As regras para argumentar não são, pois, arbitrárias: elas têm
um objectivo específico. Mas os estudantes (tal como outros
escritores) nem sempre compreendem qual é o objectivo quando pela
primeira vez lhes pedem para escrever um ensaio argumentativo — e
se não se compreende o objectivo do que nos é pedido, é
improvável que o façamos bem. Muitos estudantes, quando lhes
pedem que argumentem a favor dos seus pontos de vista acerca de
um qualquer assunto, escrevem declarações intrincadas dos seus
pontos de vista, mas não oferecem verdadeiramente nenhumas razões
para pensar que os seus pontos de vista são correctos. Escrevem
um ensaio, mas não escrevem um ensaio argumentativo.
Este erro é natural. Na escola secundária, a ênfase é colocada
na aprendizagem de assuntos que são razoavelmente pouco ambíguos
e incontroversos. Não é necessário argumentar que foi Vasco da
Gama que descobriu o caminho marítimo para a Índia, ou que Eça de
Queirós escreveu Os Maias. Estes são factos que o estudante se
limita a dominar, e que os seus ensaios se limitam a relatar.
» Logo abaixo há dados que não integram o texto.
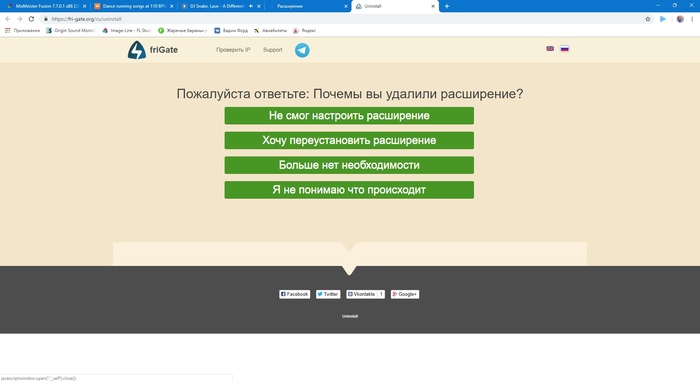Select "Больше нет необходимости" answer
The image size is (700, 382).
[349, 165]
Os estudantes vão para o ensino superior e esperam que as
coisas sejam mais ou menos iguais. Mas muitos cursos superiores —
especialmente os que exigem ensaios escritos — têm um objectivo
diferente. Estes cursos tratam das bases das nossas crenças;
exigem que os estudantes questionem as suas crenças, que elaborem
e defendam os seus pontos de vista. Os assuntos discutidos nos
cursos superiores são frequentemente os mais ambíguos e menos
precisos. Sim, é verdade que foi o Vasco da Gama que descobriu o
caminho marítimo para a Índia, mas quais foram verdadeiramente as
causas da política expansionista? Sim, é verdade que o Eça de
Queirós escreveu Os Maias, mas qual é o significado do romance?
Há razões e dados favoráveis a diferentes respostas. Aos
estudantes destes cursos é pedido que aprendam a pensar por si
próprios, que formem as suas próprias opiniões de forma
responsável. A habilidade para defender as suas opiniões é um
sinal dessa capacidade, e é por isso que os ensaios
argumentativos são tão importantes.
De facto, tal como os capítulos VII-IX irão explicar, para
escrever um bom ensaio argumentativo o estudante tem de usar
argumentos simultaneamente como um meio de investigação e como
uma maneira de explicar e defender as suas conclusões. Para se
preparar para escrever um ensaio, o estudante tem de explorar os
argumentos que existem para os pontos de vista opostos; é
necessário depois escrever o próprio ensaio como um argumento,
defendendo as suas conclusões com argumentos e avaliando
criticamente alguns dos argumentos dos pontos de vista opostos.
Anthony Weston
Texto retirado de A Arte de Argumentar, de Anthony Weston (Lisboa: Gradiva, 1996).